#### PASSAGE PROVIDED:
· · ·

In What Readers Really Do, Dorothy Barnhouse and I break down the work of meaning making into three strands or modes of thinking: comprehension, understanding and evaluation. We define comprehension as the literal and inferential sense a reader makes of a text line by line and page by page. Understanding, by comparison, happens when a reader takes what she’s comprehended on each page to draft and revise her sense of a text’s bigger ideas or themes. And evaluation occurs when a reader critiques a text and/or considers what personal or social value it has for him.
What Readers Really Do explores what these modes look like in fiction, but readers engage in them in nonfiction, too. And in both fiction and nonfiction, readers move between these modes fluidly and often recursively; that is, they don’t wait until they’ve comprehended everything to engage in understanding. Instead they braid their comprehension, understanding and evaluation together as they read to construct meaning.

· · ·

#### INFORMATION SUPPLIED:
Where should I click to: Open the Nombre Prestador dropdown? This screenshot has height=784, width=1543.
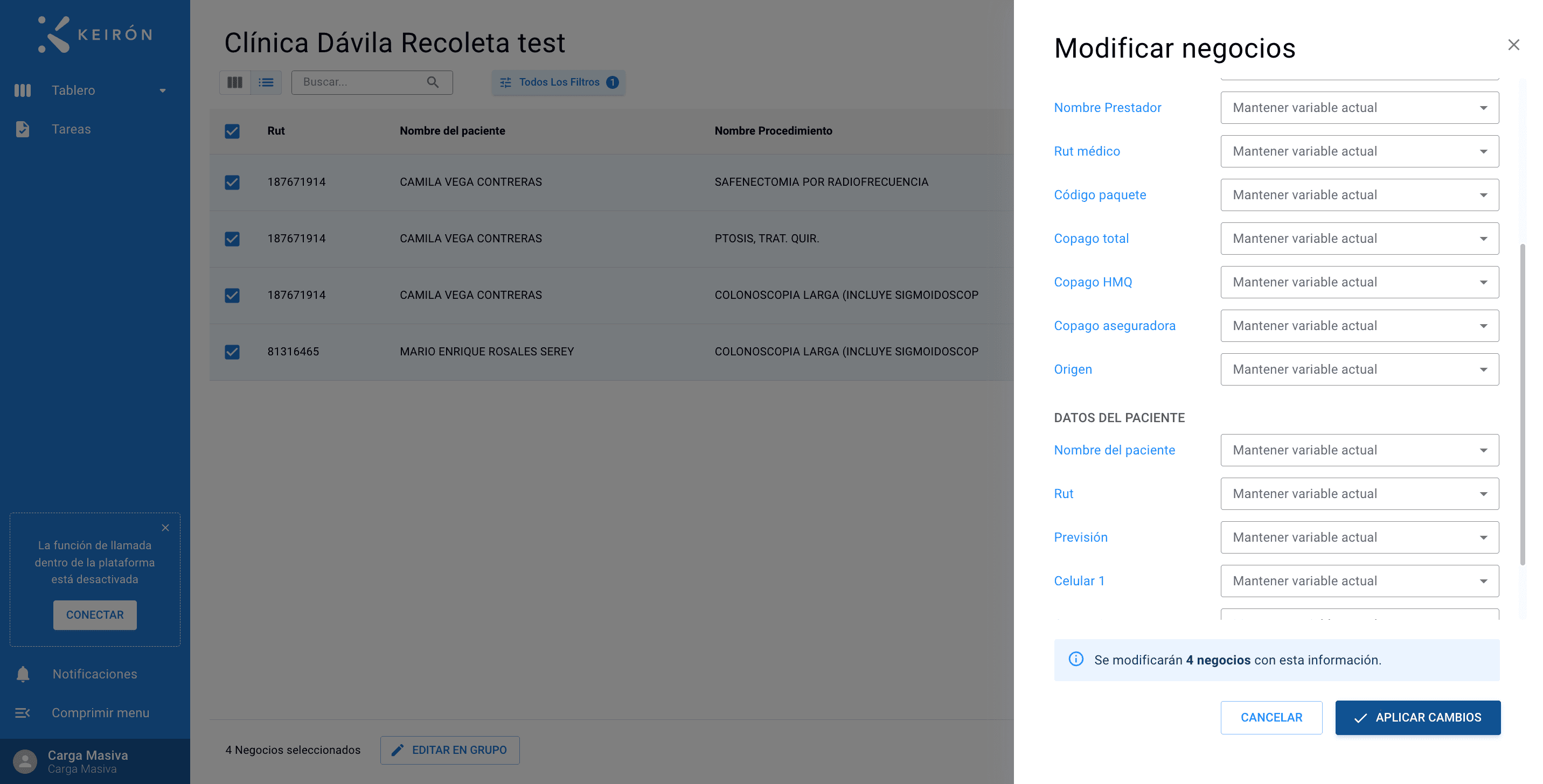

· · ·

#### TO DO:
1. Transcribe the passage on modes of reading from "In What Readers" up to and including "has for him.".
2. Go on with the passage on modes of reading, starting after its final sentence.

#### ANSWERS PER TASK:
1.
In What Readers Really Do, Dorothy Barnhouse and I break down the work of meaning making into three strands or modes of thinking: comprehension, understanding and evaluation. We define comprehension as the literal and inferential sense a reader makes of a text line by line and page by page. Understanding, by comparison, happens when a reader takes what she’s comprehended on each page to draft and revise her sense of a text’s bigger ideas or themes. And evaluation occurs when a reader critiques a text and/or considers what personal or social value it has for him.

2.
It is, however, useful to explore each mode of thinking separately to get a feel for the challenges of each. And so this week, I want to explore what’s involved in comprehending nonfiction. Some of my own awareness of the comprehension challenges students face comes from the educator and writer Tony Stead, whom I’ve had the privilege to work with. In Reality Checks, for instance, Tony explores how students can answer questions without fully comprehending what they’ve read, demonstrating how this happens through the following text, which I’ll ask you to read then answer some questions:
My hunch is that you answered those questions ‘correctly’ by automatically drawing on your knowledge of syntax—despite the fact that the words were all nonsense. And students frequently do the same, using their syntactical knowledge to provide us with answers they don’t really comprehend.
Students also often impose their own knowledge—or what they think they know—on a text without reading attentively enough to see how that does or doesn’t match up to what the writer is saying. Last year, for example, I worked with a group of fifth grade boys who were researching and writing opinion pieces about the benefits of video games. They’d found a great article that explained how video games helped build their users’ visual skills. But when asked what they thought visual skills meant, they said it was the ability to read the smallest line on an eye exam chart. They’d plucked the fact, correctly recognizing they could use it to support their opinion, without really comprehending it. And having gotten what they wanted, they glossed over the part where the writer explored those skills more.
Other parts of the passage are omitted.